Et si on parlait de la récupération idéologique des résultats de la Coupe du monde ?
La finale de la Coupe du monde a fait l'objet d'une récupération idéologique qui a indigné plus d'un supporter français, purement attaché au sport et simplement fier de la victoire de son pays. C'est un match qui nous ramène trente ans en arrière, quand une médaille olympique décidait de la supériorité du communisme ou du monde libre : aujourd'hui, cependant, les deux camps ont changé.
Au lieu de représenter deux pays, les deux équipes ont été, en effet, pour des millions de spectateurs dans le monde, les symboles de deux systèmes. D'un côté, une vision traditionnelle : celle d'un pays d'Europe blanc, ethniquement homogène, aux frontières concrètes et au patriotisme assumé. De l'autre, la vision progressiste actuelle : la réunion sous l'égide d'un pays européen d'individus originaires de plusieurs continents, majoritairement non blancs, liés par les circonstances présentes et non celles du passé, résultat désiré d'un effacement conscient des frontières.
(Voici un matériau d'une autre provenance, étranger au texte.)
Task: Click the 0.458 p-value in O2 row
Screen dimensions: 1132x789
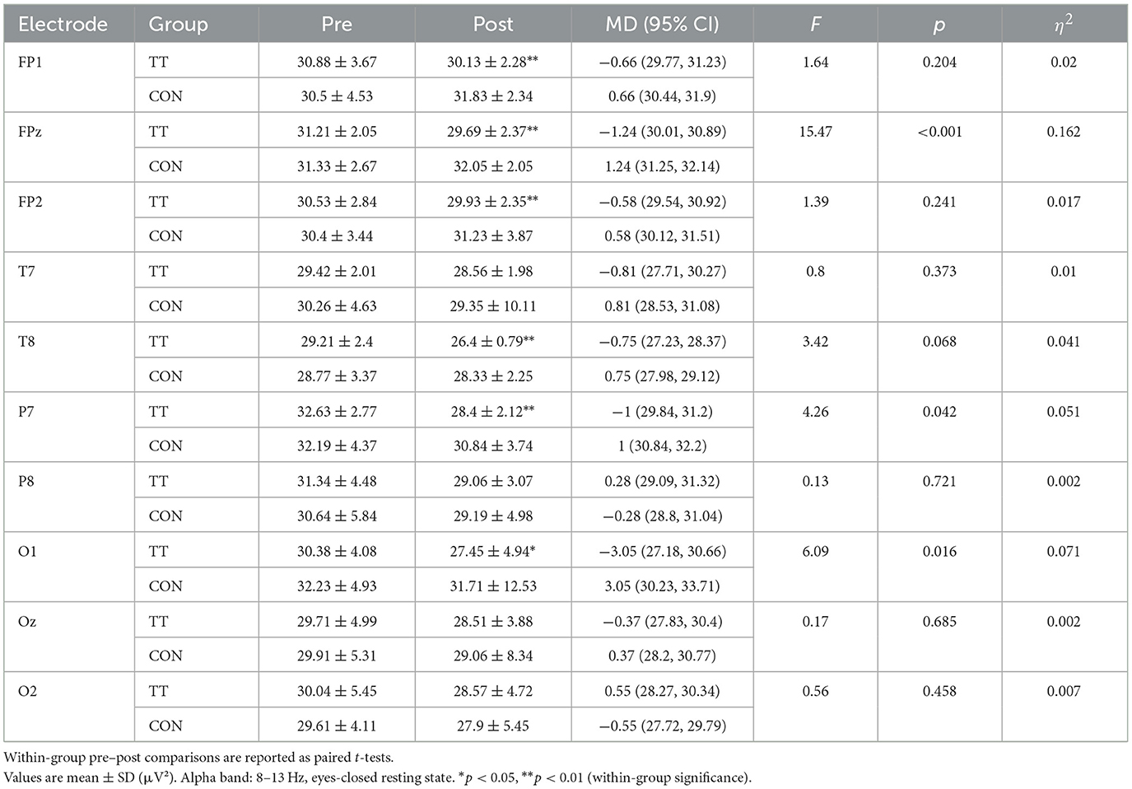Action: tap(939, 691)
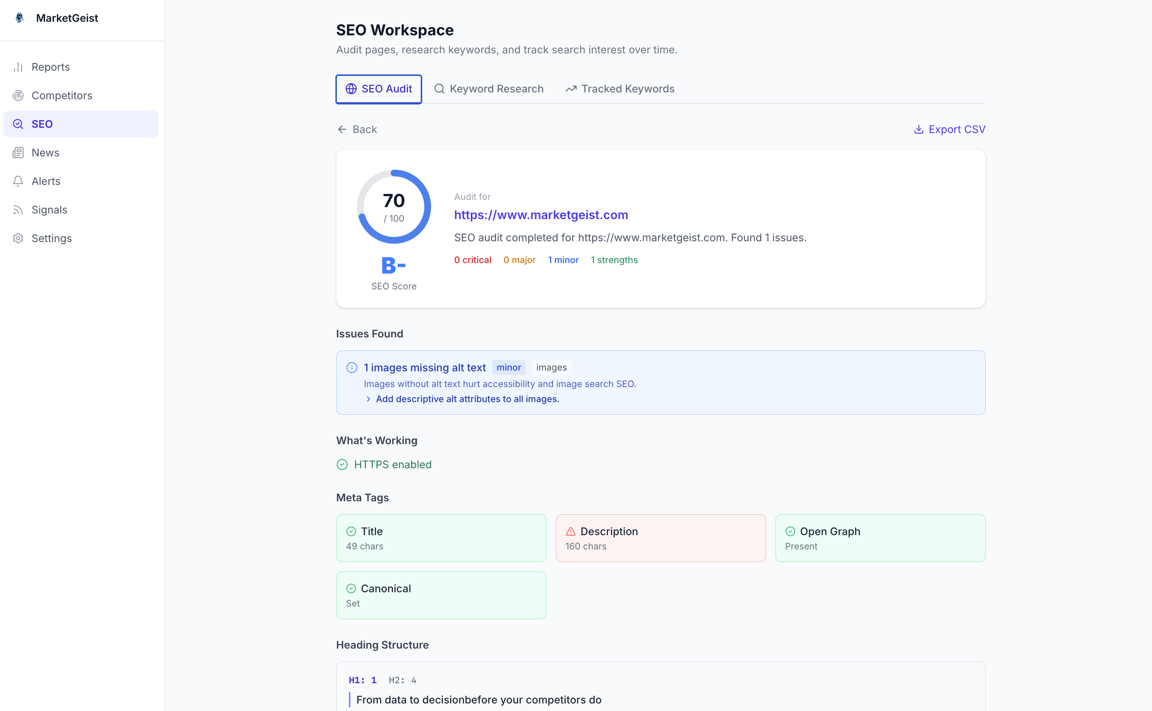
Task: Switch to the Keyword Research tab
Action: pos(489,88)
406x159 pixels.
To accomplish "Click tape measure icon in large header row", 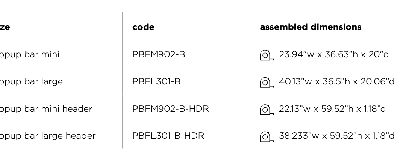I will click(267, 136).
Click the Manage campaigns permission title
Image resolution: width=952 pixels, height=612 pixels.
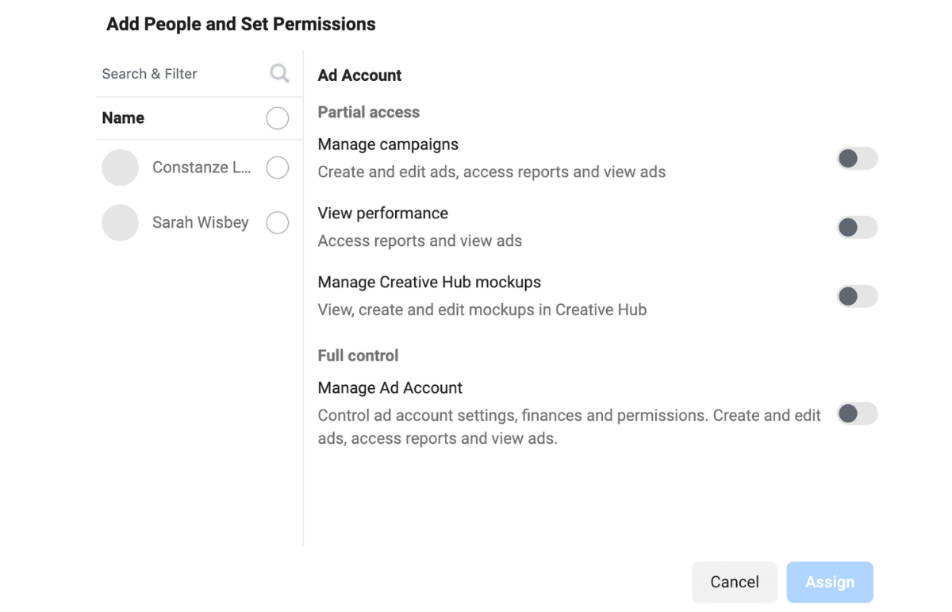coord(388,144)
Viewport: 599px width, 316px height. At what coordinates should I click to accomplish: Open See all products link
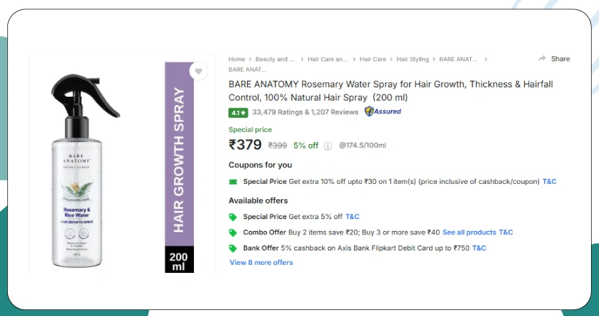tap(469, 232)
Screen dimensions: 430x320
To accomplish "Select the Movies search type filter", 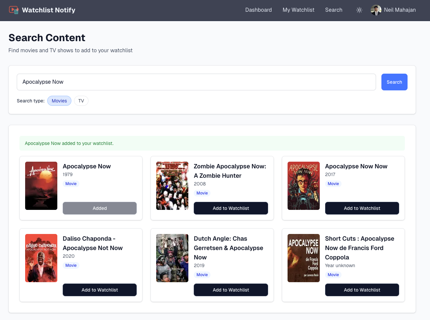I will point(59,101).
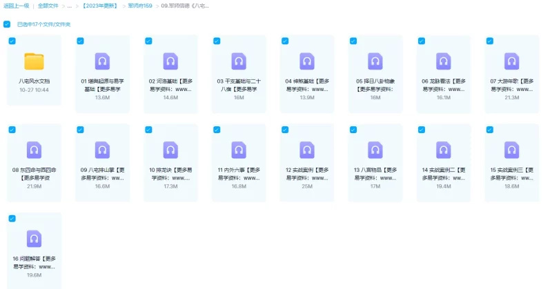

Il était frappant, déjà, que les choix de nombreux supporters français et étrangers se soient portés avant le match sur une vision ou sur l'autre plutôt que sur une qualité de jeu ou sur des joueurs fétiches. Dans cette version idéologisée de ce qui n'est qu'un simple jeu de ballon, mais jeu commun au monde entier, on a fait endosser à des Horaces et des Curiaces modernes le rôle de champions d'une cause transcendant les nationalités, et non de champions de leurs pays.
C'est ainsi qu'à peine éteint le coup de sifflet final, la Toile s'est embrasée d'exultations triomphales... et d'injonctions à la France d'en tirer des leçons et d'ouvrir largement ses frontières au tiers-monde. Injonctions non pas seulement hexagonales mais mondiales, reposant sur ce principe pour le moins original que la politique étrangère d'un pays dépendrait entièrement des résultats d'un jeu sportif. Injonctions très sérieuses jusque dans la bouche de deux hommes d'État.
Avec deux camps idéologiques nouveaux, voilà donc revenue la vision du sport qui avait cours sous la guerre froide. Que les amateurs d'effort et de beau geste se résignent : cela ne fait probablement que commencer.